L’abbraccio Luiz Felipe Correa è stato indubbiamente tra gli episodi che maggiormente hanno movimentato il dopo partita di Lazio-Inter. Il centrale di Sarri, forse un pò troppo gasato dalla vittoria sui nerazzurri, ha deciso di esultare saltando sulle spalle dell’ex compagno. Il quale non ha però gradito, allontanandolo in malo modo. A questo punto, è intervenuto l’arbitro, che ha interpretato il gesto del brasiliano come uno sfottò e ha estratto nei suoi confronti il cartellino rosso. Il difensore ha dunque lasciato il campo in lacrime, chissà se più per la sanzione, durissima, o per il comportamento del Tucu. Per fare chiarezza, questa mattina lo stesso centrale è intervenuto sul suo profilo Instagram.

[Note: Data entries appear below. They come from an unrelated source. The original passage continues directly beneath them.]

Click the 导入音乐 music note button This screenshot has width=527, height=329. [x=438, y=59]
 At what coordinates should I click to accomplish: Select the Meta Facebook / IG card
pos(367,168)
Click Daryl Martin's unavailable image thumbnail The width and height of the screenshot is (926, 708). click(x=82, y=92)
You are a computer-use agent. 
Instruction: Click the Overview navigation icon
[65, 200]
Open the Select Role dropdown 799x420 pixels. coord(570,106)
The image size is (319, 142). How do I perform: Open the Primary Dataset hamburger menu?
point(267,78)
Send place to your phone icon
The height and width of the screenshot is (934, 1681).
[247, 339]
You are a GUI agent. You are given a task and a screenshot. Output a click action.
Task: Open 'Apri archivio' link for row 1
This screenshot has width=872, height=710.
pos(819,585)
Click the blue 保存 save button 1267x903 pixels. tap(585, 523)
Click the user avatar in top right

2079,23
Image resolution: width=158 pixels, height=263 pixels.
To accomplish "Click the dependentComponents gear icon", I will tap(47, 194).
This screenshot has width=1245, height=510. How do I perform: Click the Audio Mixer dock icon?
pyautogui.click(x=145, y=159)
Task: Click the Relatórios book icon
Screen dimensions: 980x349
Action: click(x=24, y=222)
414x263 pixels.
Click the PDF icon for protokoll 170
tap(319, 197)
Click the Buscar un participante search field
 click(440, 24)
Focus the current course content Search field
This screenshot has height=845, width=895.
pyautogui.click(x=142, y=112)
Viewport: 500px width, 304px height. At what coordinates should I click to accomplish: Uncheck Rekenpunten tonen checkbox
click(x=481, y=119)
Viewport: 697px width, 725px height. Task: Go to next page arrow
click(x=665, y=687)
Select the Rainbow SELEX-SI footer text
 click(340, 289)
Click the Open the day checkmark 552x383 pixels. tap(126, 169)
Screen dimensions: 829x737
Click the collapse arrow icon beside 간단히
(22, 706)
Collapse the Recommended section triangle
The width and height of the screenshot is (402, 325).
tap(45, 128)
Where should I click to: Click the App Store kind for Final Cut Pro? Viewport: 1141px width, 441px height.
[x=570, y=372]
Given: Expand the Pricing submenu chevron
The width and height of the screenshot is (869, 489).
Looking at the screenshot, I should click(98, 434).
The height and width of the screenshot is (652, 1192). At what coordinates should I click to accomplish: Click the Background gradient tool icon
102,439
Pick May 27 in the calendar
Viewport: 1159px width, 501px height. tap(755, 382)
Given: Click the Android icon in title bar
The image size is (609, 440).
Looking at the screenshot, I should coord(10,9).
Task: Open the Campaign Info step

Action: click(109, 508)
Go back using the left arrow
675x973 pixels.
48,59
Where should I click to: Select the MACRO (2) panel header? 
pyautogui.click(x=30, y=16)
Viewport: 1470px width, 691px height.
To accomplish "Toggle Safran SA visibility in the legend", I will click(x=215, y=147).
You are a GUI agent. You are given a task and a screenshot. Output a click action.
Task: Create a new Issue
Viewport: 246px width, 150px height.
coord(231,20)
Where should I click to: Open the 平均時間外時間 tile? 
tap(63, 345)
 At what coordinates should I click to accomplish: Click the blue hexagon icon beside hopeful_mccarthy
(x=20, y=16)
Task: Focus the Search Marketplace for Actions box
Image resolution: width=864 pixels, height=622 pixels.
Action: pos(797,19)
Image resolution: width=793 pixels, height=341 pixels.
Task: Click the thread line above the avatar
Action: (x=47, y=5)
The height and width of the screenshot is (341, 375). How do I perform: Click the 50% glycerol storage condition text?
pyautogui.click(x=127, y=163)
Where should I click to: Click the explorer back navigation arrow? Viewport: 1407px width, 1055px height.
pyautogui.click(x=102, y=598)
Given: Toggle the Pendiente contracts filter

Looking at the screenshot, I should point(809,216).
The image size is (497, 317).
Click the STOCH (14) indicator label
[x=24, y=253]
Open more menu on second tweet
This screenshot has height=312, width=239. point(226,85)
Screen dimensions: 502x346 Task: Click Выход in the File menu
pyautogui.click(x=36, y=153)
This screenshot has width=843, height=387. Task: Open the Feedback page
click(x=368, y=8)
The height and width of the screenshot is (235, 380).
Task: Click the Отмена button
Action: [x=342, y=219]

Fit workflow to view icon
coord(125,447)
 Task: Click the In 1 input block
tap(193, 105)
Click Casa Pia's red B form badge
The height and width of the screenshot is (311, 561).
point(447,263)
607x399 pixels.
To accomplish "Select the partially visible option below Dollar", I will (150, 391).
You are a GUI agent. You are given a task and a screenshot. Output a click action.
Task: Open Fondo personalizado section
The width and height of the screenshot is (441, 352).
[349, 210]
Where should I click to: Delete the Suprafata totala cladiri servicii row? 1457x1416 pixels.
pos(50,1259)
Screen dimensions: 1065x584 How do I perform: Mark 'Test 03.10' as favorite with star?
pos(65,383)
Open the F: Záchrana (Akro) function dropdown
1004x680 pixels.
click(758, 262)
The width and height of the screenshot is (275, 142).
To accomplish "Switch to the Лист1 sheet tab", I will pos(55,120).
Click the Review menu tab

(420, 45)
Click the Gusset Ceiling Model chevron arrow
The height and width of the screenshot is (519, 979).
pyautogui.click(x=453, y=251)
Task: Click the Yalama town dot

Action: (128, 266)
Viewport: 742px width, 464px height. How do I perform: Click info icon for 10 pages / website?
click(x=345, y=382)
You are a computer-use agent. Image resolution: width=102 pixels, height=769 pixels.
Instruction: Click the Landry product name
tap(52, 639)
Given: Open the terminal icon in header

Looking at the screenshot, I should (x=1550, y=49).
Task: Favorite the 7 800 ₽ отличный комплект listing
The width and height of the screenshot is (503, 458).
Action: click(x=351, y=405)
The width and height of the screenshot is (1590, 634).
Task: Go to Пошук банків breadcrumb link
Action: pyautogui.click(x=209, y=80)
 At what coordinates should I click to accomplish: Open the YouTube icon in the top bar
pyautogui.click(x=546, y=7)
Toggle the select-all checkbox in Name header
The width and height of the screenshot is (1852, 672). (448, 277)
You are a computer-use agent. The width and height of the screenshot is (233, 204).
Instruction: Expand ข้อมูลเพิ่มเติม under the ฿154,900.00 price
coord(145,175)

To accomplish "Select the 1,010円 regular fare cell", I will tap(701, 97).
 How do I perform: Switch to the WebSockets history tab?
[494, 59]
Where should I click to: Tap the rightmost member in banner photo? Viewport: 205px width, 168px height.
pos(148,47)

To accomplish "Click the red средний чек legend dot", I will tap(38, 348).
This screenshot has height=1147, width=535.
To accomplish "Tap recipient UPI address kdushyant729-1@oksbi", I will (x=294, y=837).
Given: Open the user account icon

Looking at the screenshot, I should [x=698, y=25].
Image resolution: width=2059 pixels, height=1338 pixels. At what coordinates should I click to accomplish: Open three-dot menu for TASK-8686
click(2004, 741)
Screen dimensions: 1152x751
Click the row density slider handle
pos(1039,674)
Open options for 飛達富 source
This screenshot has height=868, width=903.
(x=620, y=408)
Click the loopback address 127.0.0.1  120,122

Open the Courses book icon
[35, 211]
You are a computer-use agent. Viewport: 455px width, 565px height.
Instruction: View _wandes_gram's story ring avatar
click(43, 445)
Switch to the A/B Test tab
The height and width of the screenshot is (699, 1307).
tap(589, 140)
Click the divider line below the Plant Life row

Innanzitutto ha specificato che il gesto non era contro l’Inter: “Ho un grandissimo rispetto per i nerazzurri e per tutti gli altri club. Siamo tutti professionisti, che lavorano per perseguire degli obiettivi, e non ci mancheremmo mai di rispetto“. Poi sui motivi dell’esultanza, ha aggiunto: “Tucu è uno dei grandi amici che il calcio mi ha regalato. Le nostre famiglie sono amiche e siamo sempre stati molto uniti“. Ma ammette di essere andato oltre: “Volevo abbracciarlo e scherzare sul risultato, ma mi sono emozionato. Non mi sono reso conto che non era il momento migliore nè il luogo adatto“. Inevitabile dunque la richiesta di perdono: “Chiedo scusa a chiunque si sia sentito offeso. Ribadisco però di non aver cercato di essere irrispettoso nei confronti di lui, degli altri atleti, dell’Inter o dei suoi tifosi“. Si è trattato, a suo parere, di “un atto innocente”, dettato da “un grande affetto per Tucu”. E proprio a quest’ultimo si rivolge in conclusione: “Ti amo mano (fratello ndr)“.